-- Data section follows --

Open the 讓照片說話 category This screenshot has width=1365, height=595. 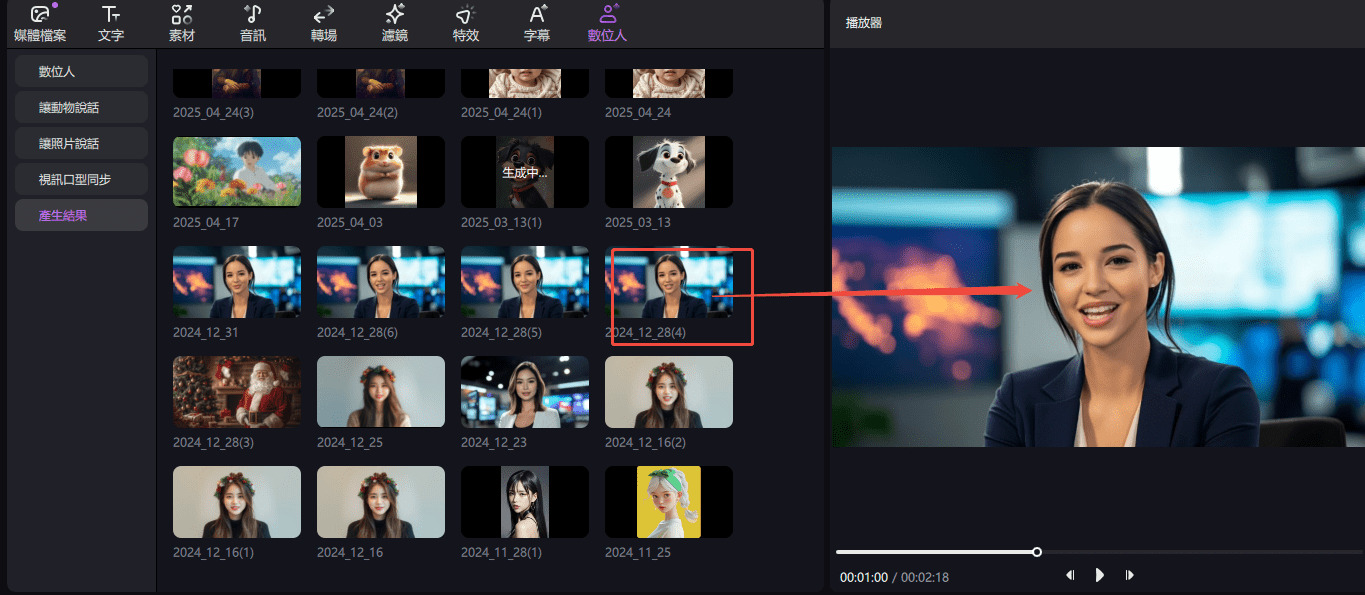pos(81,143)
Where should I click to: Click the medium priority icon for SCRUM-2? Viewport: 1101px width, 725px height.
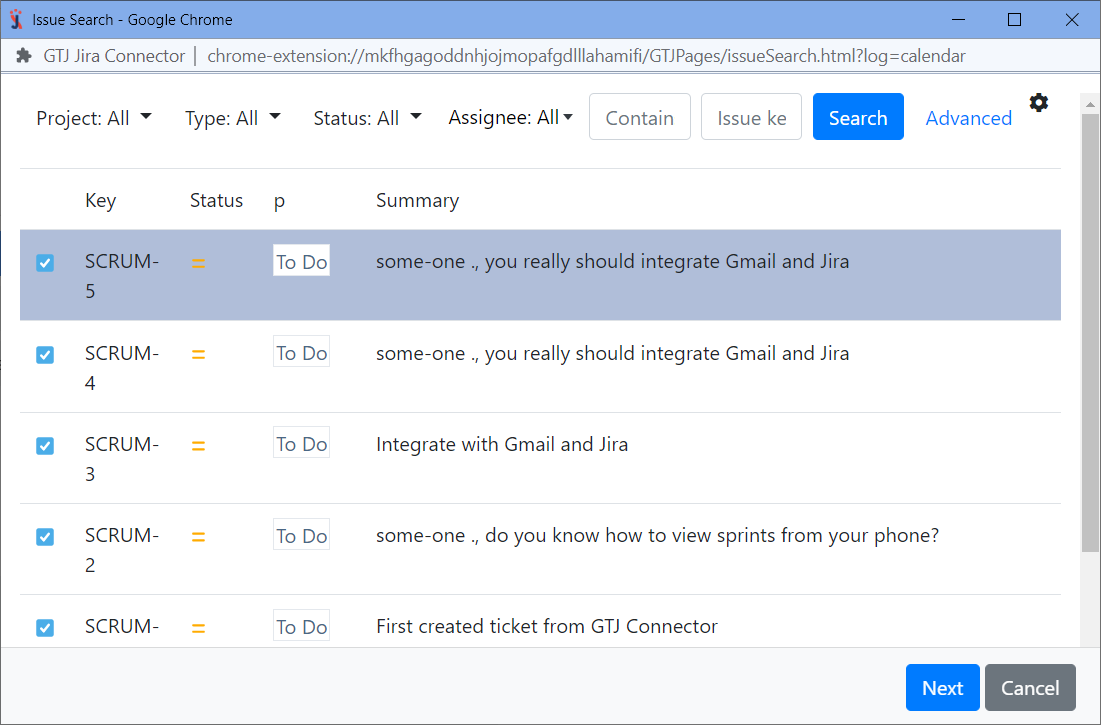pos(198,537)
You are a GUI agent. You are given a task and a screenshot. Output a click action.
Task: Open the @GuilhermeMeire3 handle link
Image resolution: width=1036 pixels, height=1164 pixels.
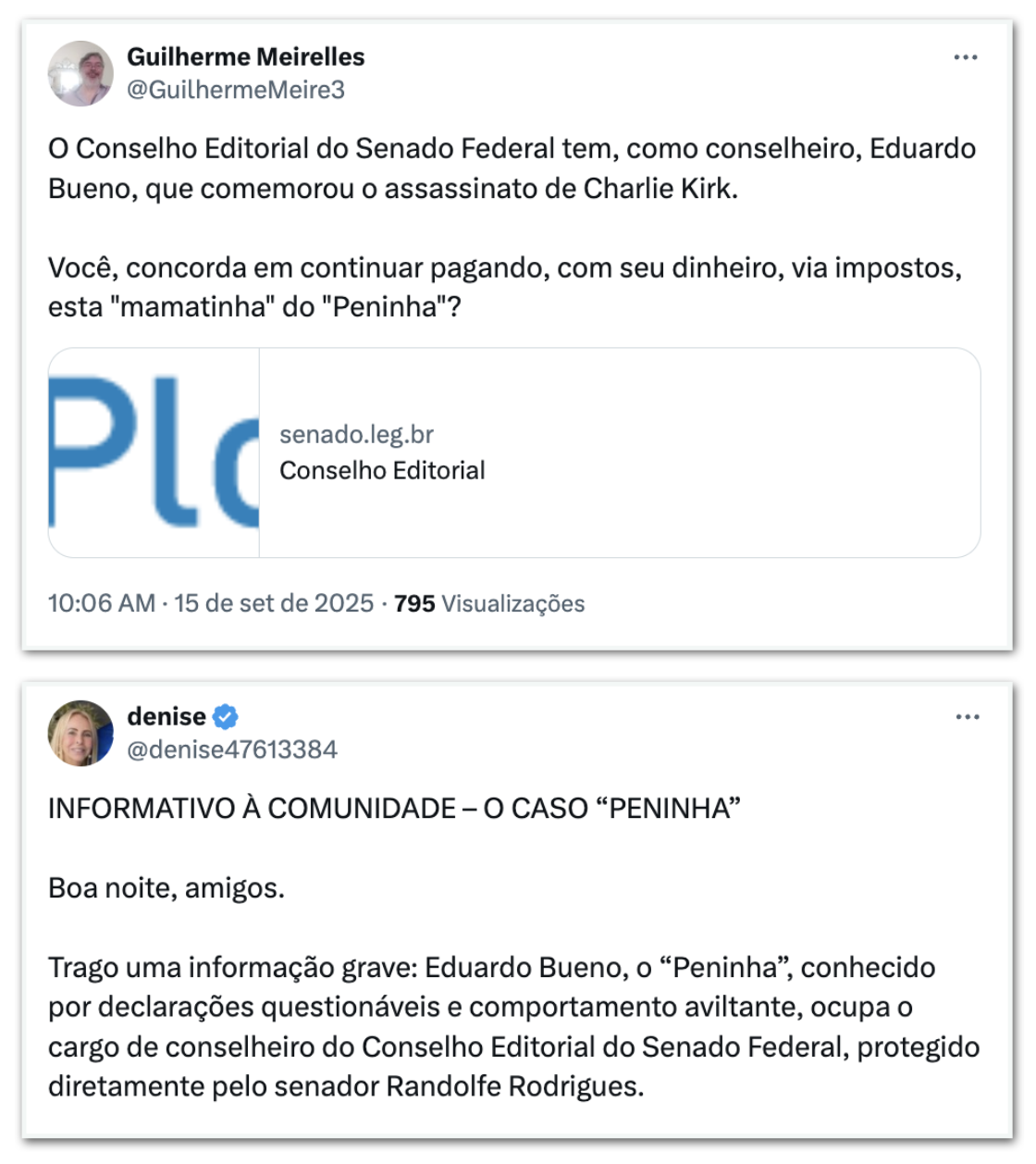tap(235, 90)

-- Data section concluded --

__Task__
Copy exactly the lines that run from the line containing "You are a GUI" to the end of the data, keeping both end lines and dropping every picture.

__Result of the exercise__
You are a GUI agent. You are given a task and a screenshot. Output a click action.
Task: Open the @GuilhermeMeire3 handle link
Image resolution: width=1036 pixels, height=1164 pixels.
tap(235, 90)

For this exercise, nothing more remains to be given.